++++ Data extract ++++

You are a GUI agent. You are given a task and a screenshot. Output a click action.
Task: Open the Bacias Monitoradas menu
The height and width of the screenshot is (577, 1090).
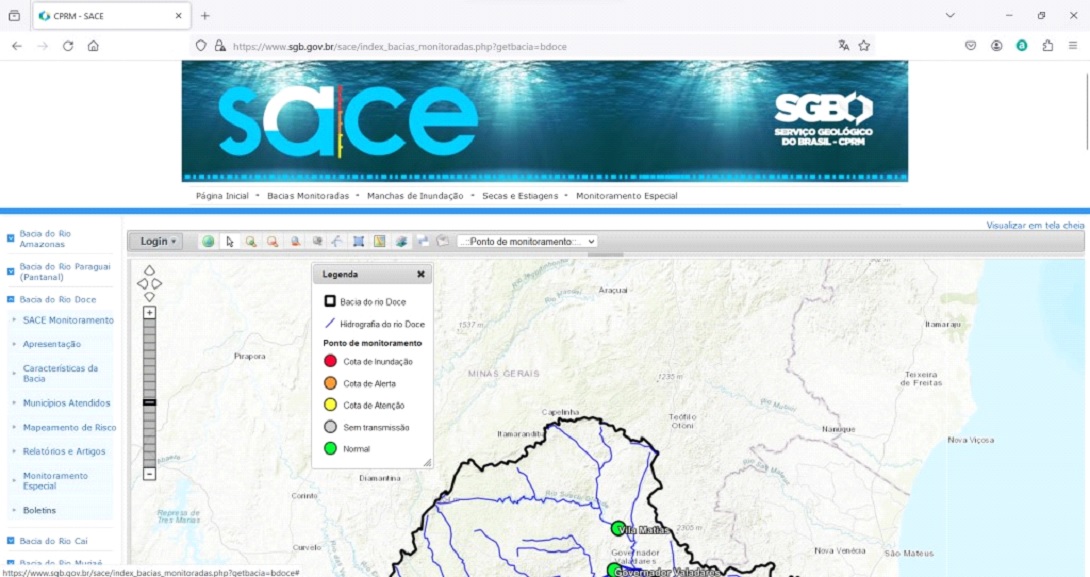click(x=308, y=196)
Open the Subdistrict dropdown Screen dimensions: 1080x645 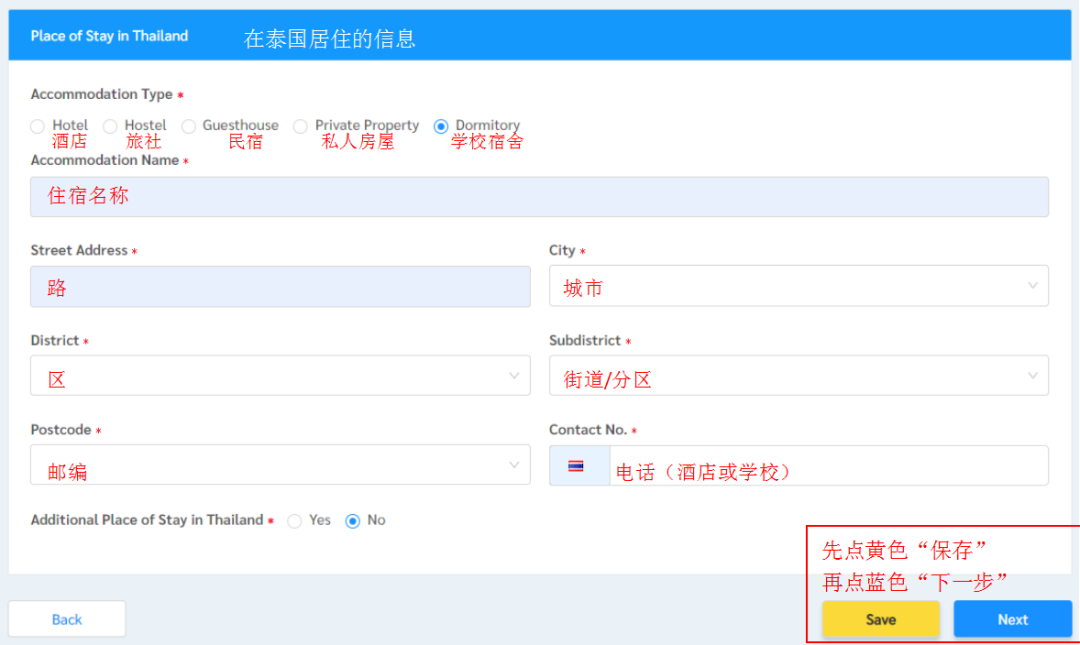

++++

*How to complete this task*.
All lines from the one containing "Task: Open the Bacias Monitoradas menu" through the end of the entries, both ends included, should be written out exactly, with no pictures.

*Task response*.
Task: Open the Bacias Monitoradas menu
The height and width of the screenshot is (577, 1090).
click(x=308, y=196)
Open the Subdistrict dropdown Screen dimensions: 1080x645 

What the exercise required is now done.